Physiological changes associated with ageing can impact the appropriate dosing for many drugs. General principles to keep in mind include:
Absorption:
- Absorption usually does not change with normal ageing.
Distribution:
- Concentrations of water-soluble drugs are usually higher as there is less water and so a lower volume of distribution.
- Concentrations of free or active (unbound) drug are usually higher due to lower serum proteins.
Metabolism:
- The half-life of lipophilic drugs is usually higher due to more fat resulting in an increased volume of distribution and prolonged duration of action.
- There is slower Phase I metabolism (e.g., oxidation, reduction and dealkylation) due to cytochrome P450 pathways resulting in higher levels of drugs dependent on these pathways for metabolism (e.g., warfarin).
- However, Phase II reactions (e.g., conjugation, acetylation, and methylation) are usually unchanged in normal ageing.
- There is a greater risk of drug-drug interactions in metabolism due to increased numbers of drugs for multiple medical problems.
Excretion:
- Hepatic excretion may be impaired.
- Renal clearance may be impaired, and serum creatinine may not be an accurate reflection of renal clearance in elderly patients due to decreased lean body mass (muscle mass).

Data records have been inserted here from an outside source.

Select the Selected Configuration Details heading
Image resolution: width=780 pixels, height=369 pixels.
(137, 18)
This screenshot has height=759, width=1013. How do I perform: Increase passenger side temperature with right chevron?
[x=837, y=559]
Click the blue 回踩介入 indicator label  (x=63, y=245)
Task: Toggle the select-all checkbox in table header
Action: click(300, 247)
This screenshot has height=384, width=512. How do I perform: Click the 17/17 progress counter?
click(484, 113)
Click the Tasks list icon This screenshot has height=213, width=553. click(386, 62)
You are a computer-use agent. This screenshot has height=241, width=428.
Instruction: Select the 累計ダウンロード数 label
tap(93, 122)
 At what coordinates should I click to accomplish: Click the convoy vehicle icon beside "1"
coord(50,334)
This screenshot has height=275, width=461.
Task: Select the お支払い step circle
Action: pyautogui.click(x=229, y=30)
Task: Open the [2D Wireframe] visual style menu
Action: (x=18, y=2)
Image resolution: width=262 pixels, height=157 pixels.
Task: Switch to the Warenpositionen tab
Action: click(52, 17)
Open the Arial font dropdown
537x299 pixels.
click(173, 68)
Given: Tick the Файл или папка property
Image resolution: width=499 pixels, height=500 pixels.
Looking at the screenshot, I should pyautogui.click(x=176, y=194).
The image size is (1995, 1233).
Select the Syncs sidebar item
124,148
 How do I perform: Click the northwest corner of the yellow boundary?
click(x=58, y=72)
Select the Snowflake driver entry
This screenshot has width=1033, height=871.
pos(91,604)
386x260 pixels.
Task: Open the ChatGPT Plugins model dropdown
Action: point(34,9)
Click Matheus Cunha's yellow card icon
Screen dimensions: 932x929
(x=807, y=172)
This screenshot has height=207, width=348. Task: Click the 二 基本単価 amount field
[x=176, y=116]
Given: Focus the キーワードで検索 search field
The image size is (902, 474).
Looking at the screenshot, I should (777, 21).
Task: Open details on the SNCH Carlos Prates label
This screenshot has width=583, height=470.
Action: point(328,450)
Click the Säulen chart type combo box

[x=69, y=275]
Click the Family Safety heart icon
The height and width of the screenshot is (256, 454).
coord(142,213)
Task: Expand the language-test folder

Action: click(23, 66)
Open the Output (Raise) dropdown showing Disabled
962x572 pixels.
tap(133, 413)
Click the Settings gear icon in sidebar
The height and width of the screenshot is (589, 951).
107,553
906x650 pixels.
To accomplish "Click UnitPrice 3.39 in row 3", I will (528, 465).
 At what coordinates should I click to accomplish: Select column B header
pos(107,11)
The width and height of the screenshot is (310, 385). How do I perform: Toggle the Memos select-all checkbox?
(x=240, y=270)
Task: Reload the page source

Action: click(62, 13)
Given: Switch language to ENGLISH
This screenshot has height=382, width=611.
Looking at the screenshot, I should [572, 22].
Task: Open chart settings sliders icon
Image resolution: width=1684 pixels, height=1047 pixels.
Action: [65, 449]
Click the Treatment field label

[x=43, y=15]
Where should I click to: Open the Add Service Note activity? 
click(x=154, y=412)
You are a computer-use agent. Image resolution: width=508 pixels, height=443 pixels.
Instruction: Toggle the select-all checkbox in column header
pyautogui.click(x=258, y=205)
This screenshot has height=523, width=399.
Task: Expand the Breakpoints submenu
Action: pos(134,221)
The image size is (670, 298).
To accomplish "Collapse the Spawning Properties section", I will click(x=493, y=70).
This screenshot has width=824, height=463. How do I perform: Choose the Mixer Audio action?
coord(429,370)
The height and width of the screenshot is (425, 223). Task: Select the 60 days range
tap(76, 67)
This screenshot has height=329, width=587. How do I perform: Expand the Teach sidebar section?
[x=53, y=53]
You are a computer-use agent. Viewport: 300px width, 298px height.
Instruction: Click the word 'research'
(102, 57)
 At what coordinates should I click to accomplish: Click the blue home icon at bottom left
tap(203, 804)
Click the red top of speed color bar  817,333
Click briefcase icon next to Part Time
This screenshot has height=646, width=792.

- Active drug metabolites can accumulate, resulting in prolonged therapeutic actions and a greater risk of adverse effects.
There is also increased susceptibility to adverse effects. Older adults are also more likely to have multiple chronic medical problems, and disease states can result in physiological changes:
- Cardiac disease can result in impaired cardiac output resulting in impaired ADME and greater susceptibility to cardiac adverse effects.
- Liver or kidney disease can decrease metabolism and excretion, reducing drug clearance.
- Neurological diseases result in greater sensitivity to neurological adverse effects due to diminished neurotransmitter levels and/or impaired cerebral blood flow.